Friday, December 16, 2011

Singapore Airlines Steward Fined For Abusing Neighbor

They were both Singapore Airlines (SIA) chief stewards and neighbors, but relations between the two men were anything but cordial.

For 3-1/2 hours one night in 2009, Devinder Singh, 51, spouted a litany of verbal abuse as he complained bitterly about 55-year-old K. Parameshwara.

Singh was apparently near the ground floor carpark of the Upper East Coast Road estate where the two SIA employees lived.

But he spoke so loudly that Mr Parameshwara, who was in his second floor unit just above, heard everything.

The latter was incensed because Singh's remarks included racial slurs, degrading comments about Parameshwara's wife and 79-year-old mother-in-law, and a string of vulgarities.

Parameshwara promptly lodged a magistrate's complaint, and on Tuesday, Singh was fined $3,000 by magistrate Lee Chow Soon for causing distress by using insulting and abusive words.

He was fined less than the maximum of $5,000 under the Miscellaneous Offenses (Public Order and Nuisance) Act, and the magistrate did not award Parameshwara legal costs.

But the penalty was higher than the typical fines of $1,000 and $1,500 meted out for the same offense in private summons cases.

Lee ruled out imposing a more lenient "first offense kind of fine", saying that the stiffer penalty would send a strong signal to other would-be offenders.

But he also told Singh that he hoped the two men could move on as they were going to continue living as neighbors. "Don't let it be an obstacle to your future relationship," he said.

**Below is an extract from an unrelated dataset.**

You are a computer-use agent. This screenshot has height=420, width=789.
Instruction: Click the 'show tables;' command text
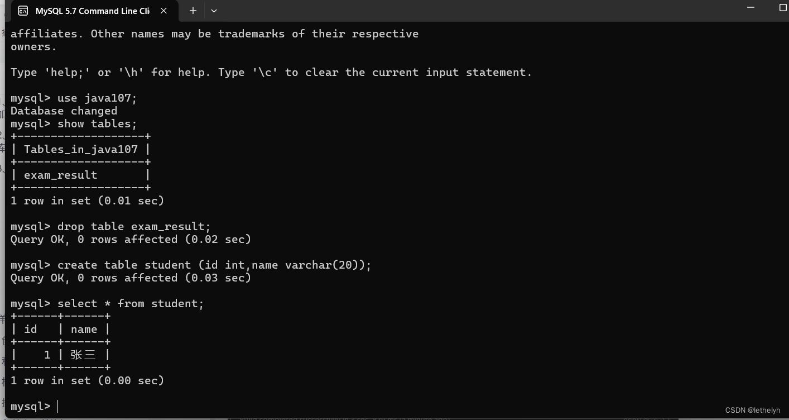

On hearing the sentence, Parameshwara and his wife Shoba, an SIA flight attendant, became emotional. She sobbed, and he was seen wiping tears from his eyes and putting his arm around her as they sat in the public gallery.

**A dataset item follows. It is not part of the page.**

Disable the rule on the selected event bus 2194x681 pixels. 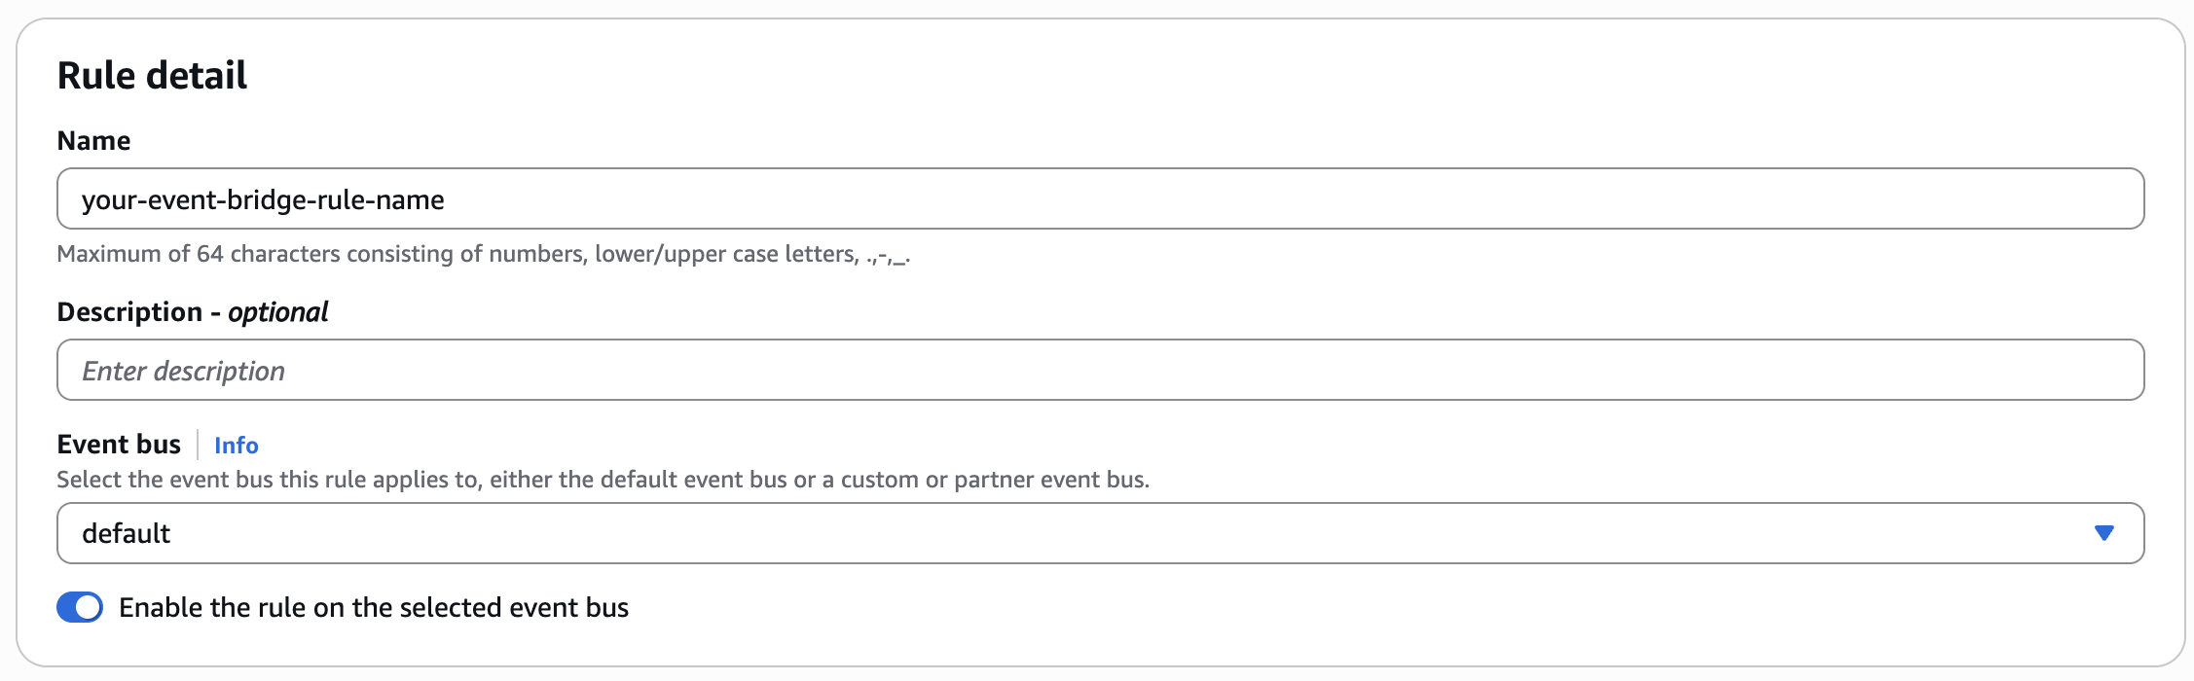(x=82, y=606)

The trial lasted nine days in the Neighborhood Court, which was set up in 2008 to hear disputes between neighbors. Hearings are presided over by magistrates, who are Justices of the Peace.

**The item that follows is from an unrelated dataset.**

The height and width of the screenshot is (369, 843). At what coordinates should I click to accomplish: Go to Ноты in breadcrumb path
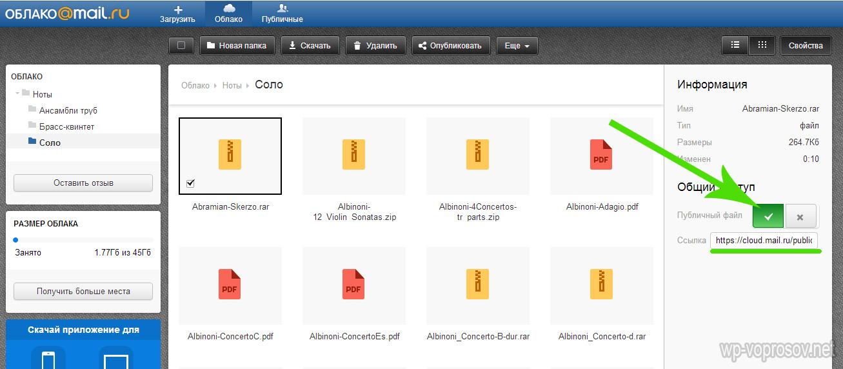point(232,85)
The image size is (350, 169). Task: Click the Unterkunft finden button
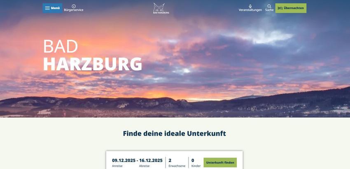pos(220,162)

Mediation has brought down the number of neighbors' disputes going to trial.

When the Neighborhood Court began hearing disputes in 2008, 22 cases were heard. The number dropped to three last year and for the first 10 months of this year, only two proceeded to trial - including this case.

Singh's offense took place between 10.30pm on Jan 6, 2009, and 2am the next day.

According to legal statements filed by both sides, the dispute allegedly arose over the running of the estate. Singh was the chairman of the estate management committee at the time.

Pleading for leniency, his lawyer, R. Shiever, said that around the time of the dispute and subsequent quarrel, Singh had just found out that his wife needed a liver transplant.

"He faces a collateral punishment. He has to face and cope with the social stigma attached to this matter and the possibility of losing his employment," he said.